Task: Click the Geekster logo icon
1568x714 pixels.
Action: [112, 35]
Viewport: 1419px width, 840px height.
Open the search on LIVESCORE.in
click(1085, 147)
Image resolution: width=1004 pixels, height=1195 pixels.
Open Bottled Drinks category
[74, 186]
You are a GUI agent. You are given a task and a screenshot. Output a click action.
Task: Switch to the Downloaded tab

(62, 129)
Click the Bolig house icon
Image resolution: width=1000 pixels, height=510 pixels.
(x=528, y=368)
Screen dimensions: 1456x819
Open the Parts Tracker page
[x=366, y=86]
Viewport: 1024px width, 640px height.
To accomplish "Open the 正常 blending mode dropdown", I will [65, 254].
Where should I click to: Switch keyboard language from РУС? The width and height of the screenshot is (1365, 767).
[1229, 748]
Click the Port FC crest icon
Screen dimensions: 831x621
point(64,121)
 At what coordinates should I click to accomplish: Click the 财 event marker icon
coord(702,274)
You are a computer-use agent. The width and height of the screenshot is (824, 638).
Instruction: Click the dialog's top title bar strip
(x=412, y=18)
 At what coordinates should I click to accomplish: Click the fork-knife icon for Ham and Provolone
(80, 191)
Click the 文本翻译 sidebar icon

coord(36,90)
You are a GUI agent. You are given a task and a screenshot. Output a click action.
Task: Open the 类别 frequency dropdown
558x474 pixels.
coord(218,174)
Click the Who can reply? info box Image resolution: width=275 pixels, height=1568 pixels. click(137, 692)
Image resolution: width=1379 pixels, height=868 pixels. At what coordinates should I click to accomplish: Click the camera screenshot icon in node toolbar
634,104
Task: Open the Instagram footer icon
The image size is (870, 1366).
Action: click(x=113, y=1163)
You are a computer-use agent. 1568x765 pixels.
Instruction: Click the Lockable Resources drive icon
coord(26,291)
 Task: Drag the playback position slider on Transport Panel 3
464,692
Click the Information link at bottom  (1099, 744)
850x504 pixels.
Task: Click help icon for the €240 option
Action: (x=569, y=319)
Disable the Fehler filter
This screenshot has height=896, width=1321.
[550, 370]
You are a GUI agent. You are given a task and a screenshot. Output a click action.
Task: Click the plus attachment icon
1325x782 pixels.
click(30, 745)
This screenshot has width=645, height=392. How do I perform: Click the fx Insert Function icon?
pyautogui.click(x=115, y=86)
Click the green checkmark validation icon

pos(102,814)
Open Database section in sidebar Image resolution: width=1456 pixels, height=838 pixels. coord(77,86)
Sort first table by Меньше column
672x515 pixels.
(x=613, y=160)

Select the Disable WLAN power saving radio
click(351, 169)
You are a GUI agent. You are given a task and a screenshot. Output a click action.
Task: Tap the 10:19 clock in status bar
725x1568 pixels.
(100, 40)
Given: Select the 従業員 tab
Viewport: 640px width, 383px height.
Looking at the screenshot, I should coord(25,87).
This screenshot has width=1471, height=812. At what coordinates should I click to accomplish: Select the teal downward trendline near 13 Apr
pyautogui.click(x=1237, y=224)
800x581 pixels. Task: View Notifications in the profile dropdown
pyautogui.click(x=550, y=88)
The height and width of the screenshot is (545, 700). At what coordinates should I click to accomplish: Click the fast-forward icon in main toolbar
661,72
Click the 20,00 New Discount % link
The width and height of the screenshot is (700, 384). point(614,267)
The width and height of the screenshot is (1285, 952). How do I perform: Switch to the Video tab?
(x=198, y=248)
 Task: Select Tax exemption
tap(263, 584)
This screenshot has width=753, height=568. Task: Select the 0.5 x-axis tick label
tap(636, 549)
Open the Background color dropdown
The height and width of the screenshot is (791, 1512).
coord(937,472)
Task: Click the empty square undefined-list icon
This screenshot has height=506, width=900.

**GIVEN EXERCISE:**
Edit the items from the line with "Click the green checkmark validation icon" to the line with "pyautogui.click(x=550, y=88)", replacing "checkmark" with "tick mark" and keeping everything else the same.

**RESULT OF THE TASK:**
Click the green tick mark validation icon

pos(102,814)
Open Database section in sidebar Image resolution: width=1456 pixels, height=838 pixels. coord(77,86)
Sort first table by Меньше column
672x515 pixels.
(x=613, y=160)

Select the Disable WLAN power saving radio
click(351, 169)
You are a GUI agent. You are given a task and a screenshot. Output a click action.
Task: Tap the 10:19 clock in status bar
725x1568 pixels.
(100, 40)
Given: Select the 従業員 tab
Viewport: 640px width, 383px height.
Looking at the screenshot, I should coord(25,87).
This screenshot has width=1471, height=812. At what coordinates should I click to accomplish: Select the teal downward trendline near 13 Apr
pyautogui.click(x=1237, y=224)
800x581 pixels. Task: View Notifications in the profile dropdown
pyautogui.click(x=550, y=88)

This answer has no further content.